LANSING, Mich. — The Michigan Department of Transportation put feelers out Thursday to companies looking to form public-private partnerships involving rest stops, freeway lighting, bridge construction and timber management.
The two rest areas proposed for possible deals are near Higgins and Houghton lakes along U.S. 127 south of Grayling, a popular route for tourists. Ideas to improve the rest stops could include opening restaurants and buying advertising space and naming rights, the state said. If successful, Michigan may look to make money at rest stops on U.S. 131 in west Michigan and U.S. 23 in the southeastern part of the state.

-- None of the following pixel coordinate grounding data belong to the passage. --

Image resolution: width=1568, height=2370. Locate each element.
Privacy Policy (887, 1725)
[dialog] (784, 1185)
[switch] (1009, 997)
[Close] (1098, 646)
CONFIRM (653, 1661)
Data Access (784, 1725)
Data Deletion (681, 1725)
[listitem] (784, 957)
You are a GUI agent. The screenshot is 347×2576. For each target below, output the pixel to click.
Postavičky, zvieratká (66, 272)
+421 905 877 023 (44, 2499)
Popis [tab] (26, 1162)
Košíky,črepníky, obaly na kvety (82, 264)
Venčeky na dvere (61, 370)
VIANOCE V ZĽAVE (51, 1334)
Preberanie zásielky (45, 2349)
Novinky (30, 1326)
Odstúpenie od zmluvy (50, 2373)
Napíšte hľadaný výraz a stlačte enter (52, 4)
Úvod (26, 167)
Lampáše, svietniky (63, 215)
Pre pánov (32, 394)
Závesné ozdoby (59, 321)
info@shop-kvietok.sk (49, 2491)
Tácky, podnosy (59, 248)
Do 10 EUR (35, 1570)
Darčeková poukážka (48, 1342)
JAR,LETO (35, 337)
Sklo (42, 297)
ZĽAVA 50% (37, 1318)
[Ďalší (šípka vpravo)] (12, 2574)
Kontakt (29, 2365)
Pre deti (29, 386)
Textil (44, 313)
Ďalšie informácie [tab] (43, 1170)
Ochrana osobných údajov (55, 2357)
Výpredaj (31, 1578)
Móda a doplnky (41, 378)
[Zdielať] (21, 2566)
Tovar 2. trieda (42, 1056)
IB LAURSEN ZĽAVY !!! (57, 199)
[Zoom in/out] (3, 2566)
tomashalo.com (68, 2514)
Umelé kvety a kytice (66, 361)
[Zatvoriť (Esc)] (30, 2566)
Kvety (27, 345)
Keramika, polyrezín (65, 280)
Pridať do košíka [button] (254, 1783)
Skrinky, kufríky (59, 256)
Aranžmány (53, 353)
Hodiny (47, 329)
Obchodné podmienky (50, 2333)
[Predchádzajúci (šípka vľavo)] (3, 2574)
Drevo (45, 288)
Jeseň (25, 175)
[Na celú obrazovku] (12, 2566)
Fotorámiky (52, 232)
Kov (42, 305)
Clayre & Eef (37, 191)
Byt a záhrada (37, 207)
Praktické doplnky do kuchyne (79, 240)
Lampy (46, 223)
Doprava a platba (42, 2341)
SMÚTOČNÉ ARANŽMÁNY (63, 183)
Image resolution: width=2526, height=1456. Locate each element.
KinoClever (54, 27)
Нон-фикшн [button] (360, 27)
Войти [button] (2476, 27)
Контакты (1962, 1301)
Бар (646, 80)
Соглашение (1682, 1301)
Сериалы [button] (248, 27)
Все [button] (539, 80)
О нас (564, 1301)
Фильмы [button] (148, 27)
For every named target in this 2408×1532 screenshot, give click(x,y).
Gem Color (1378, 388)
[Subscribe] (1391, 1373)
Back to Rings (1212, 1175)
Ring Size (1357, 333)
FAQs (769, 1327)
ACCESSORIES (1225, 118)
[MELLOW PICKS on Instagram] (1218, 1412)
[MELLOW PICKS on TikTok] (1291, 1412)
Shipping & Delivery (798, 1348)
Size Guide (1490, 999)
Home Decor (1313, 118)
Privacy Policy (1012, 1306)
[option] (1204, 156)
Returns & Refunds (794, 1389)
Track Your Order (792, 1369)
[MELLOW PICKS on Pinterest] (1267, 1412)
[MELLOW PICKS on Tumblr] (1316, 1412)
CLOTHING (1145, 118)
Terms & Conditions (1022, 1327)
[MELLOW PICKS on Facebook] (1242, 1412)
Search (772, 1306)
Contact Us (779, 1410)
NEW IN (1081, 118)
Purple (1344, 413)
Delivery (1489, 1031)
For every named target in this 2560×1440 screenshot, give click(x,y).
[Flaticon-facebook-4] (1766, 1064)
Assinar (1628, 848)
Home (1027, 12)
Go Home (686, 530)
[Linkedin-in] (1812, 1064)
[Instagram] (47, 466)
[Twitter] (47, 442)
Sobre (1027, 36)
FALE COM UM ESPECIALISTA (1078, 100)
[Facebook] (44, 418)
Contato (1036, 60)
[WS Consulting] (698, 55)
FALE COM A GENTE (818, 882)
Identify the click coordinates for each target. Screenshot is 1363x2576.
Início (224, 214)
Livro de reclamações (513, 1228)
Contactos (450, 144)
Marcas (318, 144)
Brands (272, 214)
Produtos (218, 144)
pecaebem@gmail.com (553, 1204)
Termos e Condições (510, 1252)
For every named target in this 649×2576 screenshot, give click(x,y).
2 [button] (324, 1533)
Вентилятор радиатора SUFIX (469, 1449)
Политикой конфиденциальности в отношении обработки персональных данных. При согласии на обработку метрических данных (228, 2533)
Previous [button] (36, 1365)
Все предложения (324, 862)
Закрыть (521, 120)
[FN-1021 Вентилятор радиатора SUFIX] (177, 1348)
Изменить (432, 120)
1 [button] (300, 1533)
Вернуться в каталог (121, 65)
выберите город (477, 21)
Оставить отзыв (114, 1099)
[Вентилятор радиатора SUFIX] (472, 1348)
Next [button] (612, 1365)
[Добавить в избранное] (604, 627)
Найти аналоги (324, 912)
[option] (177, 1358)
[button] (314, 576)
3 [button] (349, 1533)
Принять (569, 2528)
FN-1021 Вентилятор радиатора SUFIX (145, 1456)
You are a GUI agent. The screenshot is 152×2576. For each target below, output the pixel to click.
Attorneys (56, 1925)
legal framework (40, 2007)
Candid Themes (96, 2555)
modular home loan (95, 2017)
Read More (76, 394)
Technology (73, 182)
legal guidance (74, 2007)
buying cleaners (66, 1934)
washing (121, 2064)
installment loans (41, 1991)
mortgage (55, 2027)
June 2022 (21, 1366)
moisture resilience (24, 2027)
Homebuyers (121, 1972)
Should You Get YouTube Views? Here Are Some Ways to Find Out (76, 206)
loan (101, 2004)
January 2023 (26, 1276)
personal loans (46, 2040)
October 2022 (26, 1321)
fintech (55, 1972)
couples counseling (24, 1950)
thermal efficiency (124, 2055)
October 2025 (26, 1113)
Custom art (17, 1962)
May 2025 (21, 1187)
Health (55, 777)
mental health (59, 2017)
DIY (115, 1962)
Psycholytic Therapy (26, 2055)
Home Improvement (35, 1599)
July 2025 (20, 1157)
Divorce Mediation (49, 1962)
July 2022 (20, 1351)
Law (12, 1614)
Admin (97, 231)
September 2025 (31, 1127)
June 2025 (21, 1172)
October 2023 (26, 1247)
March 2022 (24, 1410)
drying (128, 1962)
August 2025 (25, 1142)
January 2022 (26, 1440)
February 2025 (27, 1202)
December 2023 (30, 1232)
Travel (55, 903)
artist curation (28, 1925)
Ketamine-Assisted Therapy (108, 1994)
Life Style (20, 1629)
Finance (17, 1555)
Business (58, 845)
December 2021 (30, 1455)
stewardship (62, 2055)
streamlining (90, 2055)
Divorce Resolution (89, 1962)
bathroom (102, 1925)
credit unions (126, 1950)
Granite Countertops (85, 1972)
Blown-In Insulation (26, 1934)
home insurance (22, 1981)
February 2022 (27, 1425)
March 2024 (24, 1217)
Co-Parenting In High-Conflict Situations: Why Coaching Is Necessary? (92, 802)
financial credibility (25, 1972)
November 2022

Under federal law, Michigan can't commercialize rest areas along federal interstates.
“This is an information-gathering stage, the first step to starting a conversation about what's possible in financing and building infrastructure,” state Transportation director Kirk Steudle said in a statement.
The state also is gauging companies' interest in controlling highway lighting, doing some bridge work and thinning out forests along four state and federal freeways.
Lighting privatization proposals could cover either all 18,400 lights on state highways or freeway lighting in metropolitan Detroit. Tunnel lighting just along Interstate 696 in Oakland County and under Detroit's Cobo Center is another option.
The state also wants to see if there's private-sector interest in securing long-term contracts to finance, design, construct and maintain bridges over Interstate 75 in Detroit and Oakland County and along Interstate 94 in Detroit and Jackson and Berrien counties.
Other potential projects include logging highway forest areas — 128 miles of U.S. 2 in the Upper Peninsula; 134 miles of I-75 in the northern Lower Peninsula; 78 miles of U.S. 127 in Clare, Gratiot and Isabella counties; and 51 miles of U.S. 131 in Kent, Mecosta and Montcalm counties.